The CCP asked which decision should be applied in the case of two conflicting directives and noted that courts had held that the judgment coming later in date and time would prevail. From the available documents, the CCP said, it stood clarified that the ECC had allowed reimbursement of transport cost to the refinery from IFEM.
The CCP observed that investment incentives given to allow players to enter the market or expand their business could not be offset by denying benefits normally offered to existing market players.
Furthermore, the IFEM pool is an indirect subsidy given to residents of the country by covering transport costs of refineries and oil marketing companies to ensure that their products are available to the consumers at a uniform price across the country.
“Denying access to the IFEM pool on the grounds that the refinery has enjoyed investment incentives and is a private sector entity, results in distorting competition in the market,” the CCP remarked.
Though the ECC allowed the refinery reimbursement of the operational cost of its Single Point Mooring (SPM), Ogra denied it, arguing that the refinery was saving wharfage charges as it imported crude oil through its own SPM, the CCP said. “Therefore, allowing the operational cost of SPM may lead to double reimbursement to the refinery.”
The CCP referred to a letter issued by Ogra to the commission, which stated that in case of local crude, the producers supplied the product to the refineries at their gate, therefore, no freight was incurred by the latter.

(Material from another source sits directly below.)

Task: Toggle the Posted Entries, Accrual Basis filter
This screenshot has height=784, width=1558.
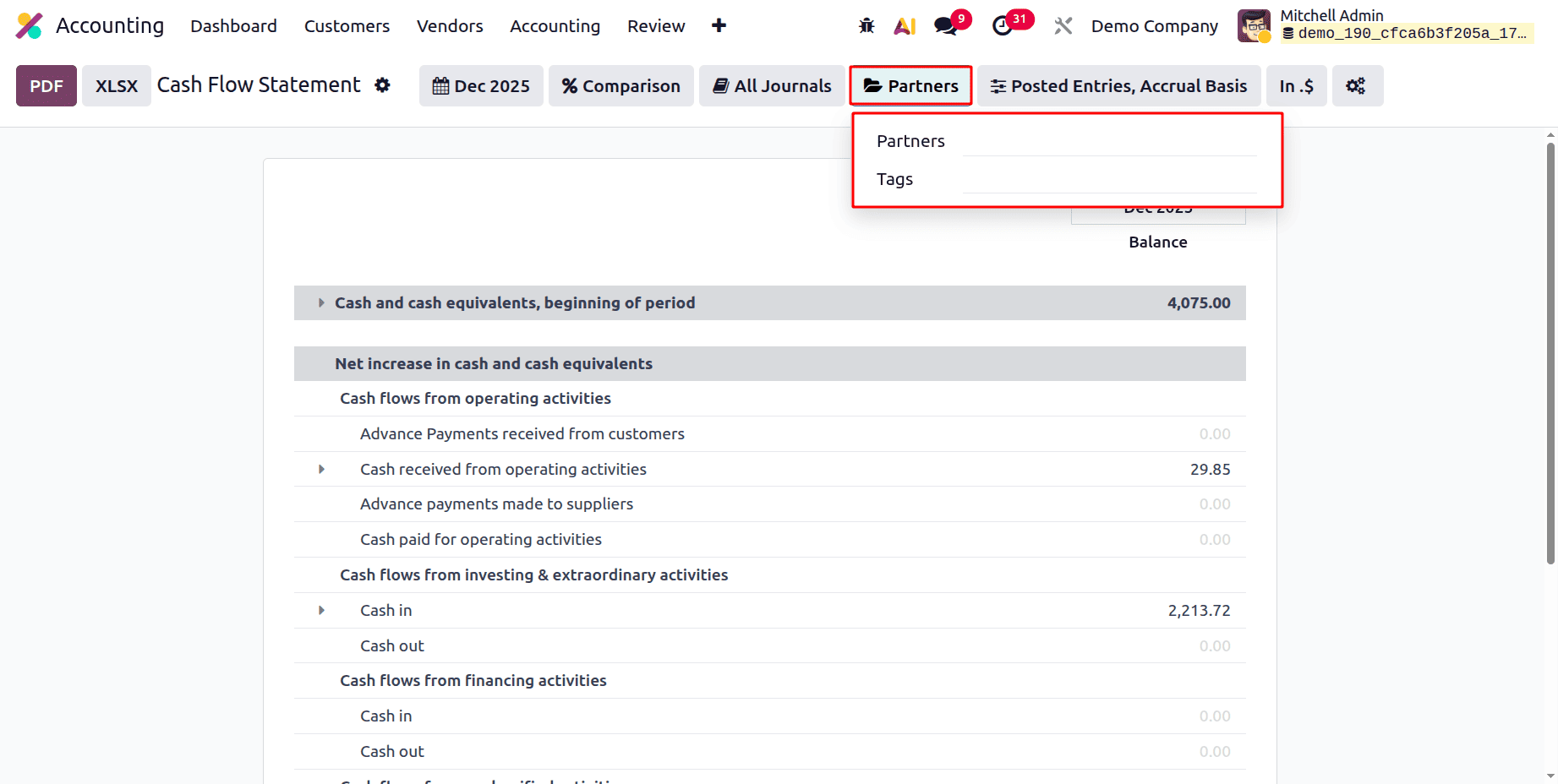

However, according to the pricing mechanism approved by the federal government, the ex-refinery price allowed to the refineries included wharfage as well.
“This means a refinery situated in a hydrocarbon rich area and using local crude oil, does not have to pay crude oil transport cost, but it is still given ex-refinery price containing wharfage. Inclusion of wharfage in the ex-refinery price and the operational cost of SPM are two different matters,” the CCP said.
“Hence, reimbursement of the operational cost of SPM is justified on the same principle by which transport cost is reimbursed to other refineries from the IFEM pool.”
Published in The Express Tribune, August 8th, 2014.